**What to do**
Each line of the data needs to be transcribed exactly.

**Data under study**
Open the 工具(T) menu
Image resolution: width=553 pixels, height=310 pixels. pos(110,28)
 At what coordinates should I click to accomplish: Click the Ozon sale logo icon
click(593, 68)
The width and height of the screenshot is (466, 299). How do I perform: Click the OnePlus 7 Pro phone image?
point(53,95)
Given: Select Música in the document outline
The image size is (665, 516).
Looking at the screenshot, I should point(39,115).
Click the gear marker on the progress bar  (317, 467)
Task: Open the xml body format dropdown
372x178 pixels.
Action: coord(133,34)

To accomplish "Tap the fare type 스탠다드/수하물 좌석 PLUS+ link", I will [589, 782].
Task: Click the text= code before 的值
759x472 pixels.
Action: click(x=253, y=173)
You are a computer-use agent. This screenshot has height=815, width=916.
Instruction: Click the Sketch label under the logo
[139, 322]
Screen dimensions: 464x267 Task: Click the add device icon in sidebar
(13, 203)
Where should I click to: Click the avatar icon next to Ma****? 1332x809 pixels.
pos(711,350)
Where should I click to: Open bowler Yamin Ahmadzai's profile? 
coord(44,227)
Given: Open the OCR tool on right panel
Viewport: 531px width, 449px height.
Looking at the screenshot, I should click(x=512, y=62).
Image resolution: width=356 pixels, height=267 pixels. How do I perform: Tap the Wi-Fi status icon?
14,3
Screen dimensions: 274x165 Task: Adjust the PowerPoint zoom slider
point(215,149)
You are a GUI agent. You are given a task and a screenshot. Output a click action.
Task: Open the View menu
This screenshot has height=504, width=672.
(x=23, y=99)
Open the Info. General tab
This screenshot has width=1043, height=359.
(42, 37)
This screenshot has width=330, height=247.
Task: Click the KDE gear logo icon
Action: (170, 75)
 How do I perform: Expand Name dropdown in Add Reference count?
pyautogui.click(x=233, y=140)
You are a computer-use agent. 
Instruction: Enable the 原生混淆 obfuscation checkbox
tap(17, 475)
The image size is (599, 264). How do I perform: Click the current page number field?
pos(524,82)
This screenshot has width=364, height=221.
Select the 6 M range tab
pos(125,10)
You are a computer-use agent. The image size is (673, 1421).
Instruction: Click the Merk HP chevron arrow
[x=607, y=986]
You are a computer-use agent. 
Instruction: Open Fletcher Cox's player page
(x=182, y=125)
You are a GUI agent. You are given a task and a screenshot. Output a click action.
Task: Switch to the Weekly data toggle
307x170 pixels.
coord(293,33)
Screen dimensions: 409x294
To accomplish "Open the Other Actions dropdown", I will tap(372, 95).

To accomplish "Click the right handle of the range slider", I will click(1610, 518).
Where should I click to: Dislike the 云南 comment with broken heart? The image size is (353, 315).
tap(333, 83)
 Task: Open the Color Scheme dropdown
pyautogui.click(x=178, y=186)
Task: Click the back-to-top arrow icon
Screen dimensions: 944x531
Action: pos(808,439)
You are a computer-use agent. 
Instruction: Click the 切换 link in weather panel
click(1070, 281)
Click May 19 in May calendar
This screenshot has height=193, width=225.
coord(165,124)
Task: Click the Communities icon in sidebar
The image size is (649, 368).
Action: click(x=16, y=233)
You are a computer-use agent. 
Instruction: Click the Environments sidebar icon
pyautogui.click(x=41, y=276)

**Response below**
Open the 工具(T) menu
Image resolution: width=553 pixels, height=310 pixels. pos(110,28)
 At what coordinates should I click to accomplish: Click the Ozon sale logo icon
click(593, 68)
The width and height of the screenshot is (466, 299). How do I perform: Click the OnePlus 7 Pro phone image?
point(53,95)
Given: Select Música in the document outline
The image size is (665, 516).
Looking at the screenshot, I should point(39,115).
Click the gear marker on the progress bar  (317, 467)
Task: Open the xml body format dropdown
372x178 pixels.
Action: coord(133,34)

To accomplish "Tap the fare type 스탠다드/수하물 좌석 PLUS+ link", I will [589, 782].
Task: Click the text= code before 的值
759x472 pixels.
Action: click(x=253, y=173)
You are a computer-use agent. This screenshot has height=815, width=916.
Instruction: Click the Sketch label under the logo
[139, 322]
Screen dimensions: 464x267 Task: Click the add device icon in sidebar
(13, 203)
Where should I click to: Click the avatar icon next to Ma****? 1332x809 pixels.
pos(711,350)
Where should I click to: Open bowler Yamin Ahmadzai's profile? 
coord(44,227)
Given: Open the OCR tool on right panel
Viewport: 531px width, 449px height.
Looking at the screenshot, I should click(x=512, y=62).
Image resolution: width=356 pixels, height=267 pixels. How do I perform: Tap the Wi-Fi status icon?
14,3
Screen dimensions: 274x165 Task: Adjust the PowerPoint zoom slider
point(215,149)
You are a GUI agent. You are given a task and a screenshot. Output a click action.
Task: Open the View menu
This screenshot has height=504, width=672.
(x=23, y=99)
Open the Info. General tab
This screenshot has width=1043, height=359.
(42, 37)
This screenshot has width=330, height=247.
Task: Click the KDE gear logo icon
Action: (170, 75)
 How do I perform: Expand Name dropdown in Add Reference count?
pyautogui.click(x=233, y=140)
You are a computer-use agent. 
Instruction: Enable the 原生混淆 obfuscation checkbox
tap(17, 475)
The image size is (599, 264). How do I perform: Click the current page number field?
pos(524,82)
This screenshot has width=364, height=221.
Select the 6 M range tab
pos(125,10)
You are a computer-use agent. The image size is (673, 1421).
Instruction: Click the Merk HP chevron arrow
[x=607, y=986]
You are a computer-use agent. 
Instruction: Open Fletcher Cox's player page
(x=182, y=125)
You are a GUI agent. You are given a task and a screenshot. Output a click action.
Task: Switch to the Weekly data toggle
307x170 pixels.
coord(293,33)
Screen dimensions: 409x294
To accomplish "Open the Other Actions dropdown", I will tap(372, 95).

To accomplish "Click the right handle of the range slider", I will click(1610, 518).
Where should I click to: Dislike the 云南 comment with broken heart? The image size is (353, 315).
tap(333, 83)
 Task: Open the Color Scheme dropdown
pyautogui.click(x=178, y=186)
Task: Click the back-to-top arrow icon
Screen dimensions: 944x531
Action: pos(808,439)
You are a computer-use agent. 
Instruction: Click the 切换 link in weather panel
click(1070, 281)
Click May 19 in May calendar
This screenshot has height=193, width=225.
coord(165,124)
Task: Click the Communities icon in sidebar
The image size is (649, 368).
Action: click(x=16, y=233)
You are a computer-use agent. 
Instruction: Click the Environments sidebar icon
pyautogui.click(x=41, y=276)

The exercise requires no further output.